*Task requirements*:
Copy out the data beginning at the line that contains "Image resolution: width=532" and ending after the line that contains "Looking at the", keeping every line unchanged. Omit the pictures from your answer.

*Material for the task*:
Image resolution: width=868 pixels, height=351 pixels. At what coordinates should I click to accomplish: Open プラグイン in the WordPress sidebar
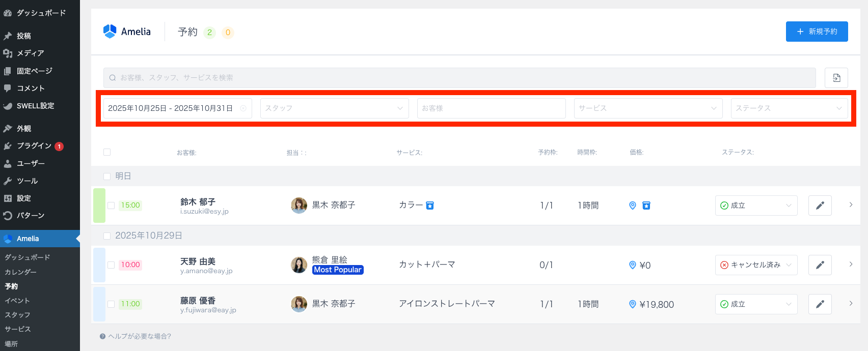click(34, 146)
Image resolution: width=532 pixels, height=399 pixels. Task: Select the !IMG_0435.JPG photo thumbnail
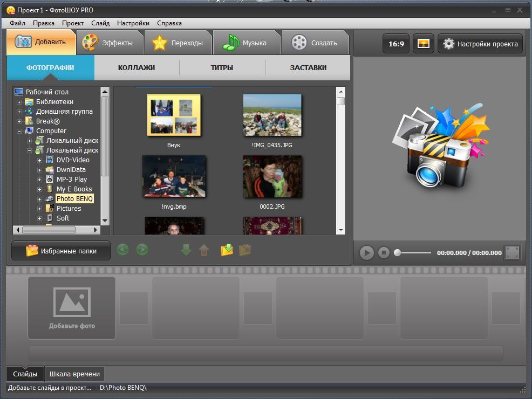coord(272,115)
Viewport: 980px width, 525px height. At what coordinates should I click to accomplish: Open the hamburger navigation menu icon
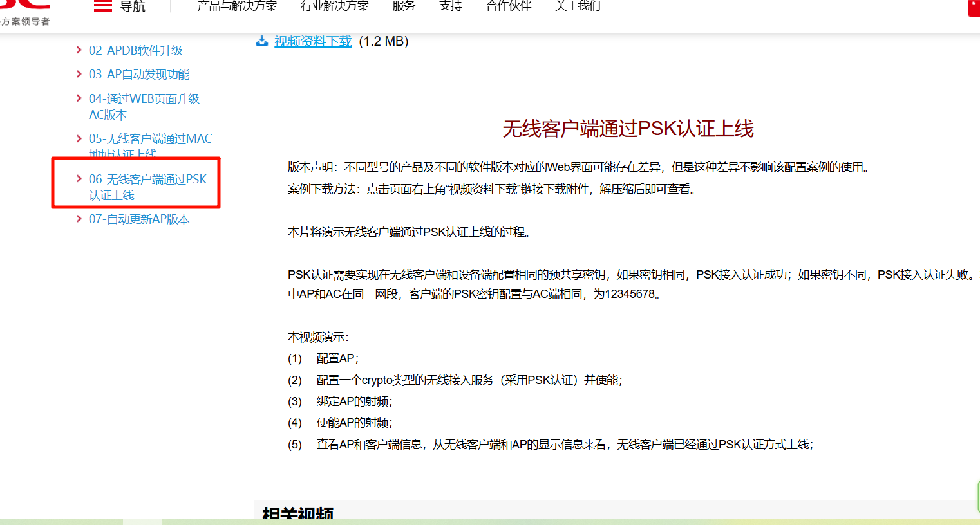103,6
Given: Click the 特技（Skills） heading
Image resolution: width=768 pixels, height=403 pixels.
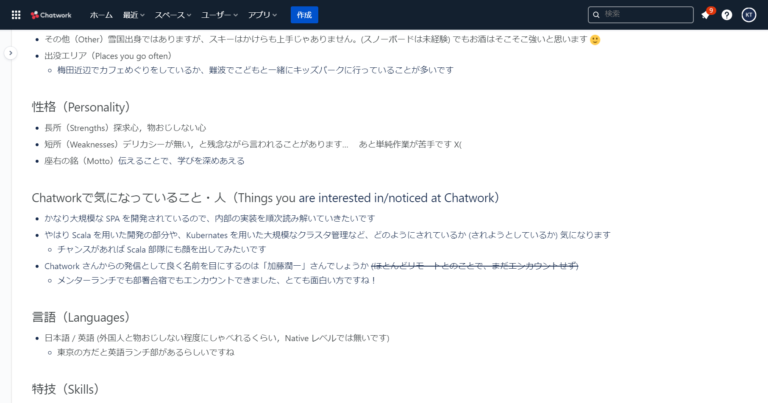Looking at the screenshot, I should (65, 388).
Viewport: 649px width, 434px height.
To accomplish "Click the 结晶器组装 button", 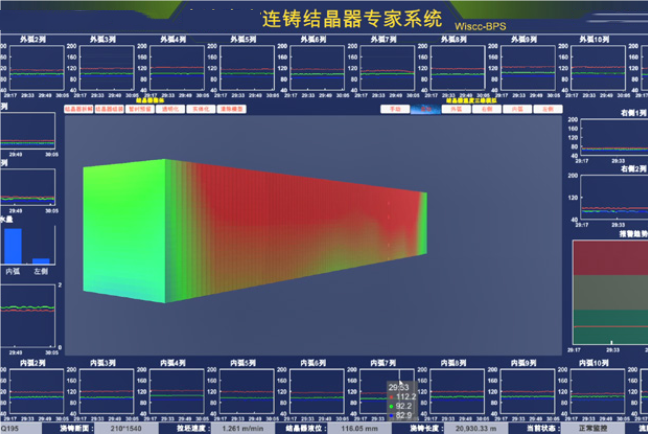I will click(109, 108).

*Task output*:
Image resolution: width=532 pixels, height=399 pixels. Task: Select the !IMG_0435.JPG photo thumbnail
coord(272,115)
Viewport: 980px width, 525px height. At what coordinates should I click to accomplish: Open the hamburger navigation menu icon
103,6
Given: Click the 特技（Skills） heading
Image resolution: width=768 pixels, height=403 pixels.
Looking at the screenshot, I should (65, 388).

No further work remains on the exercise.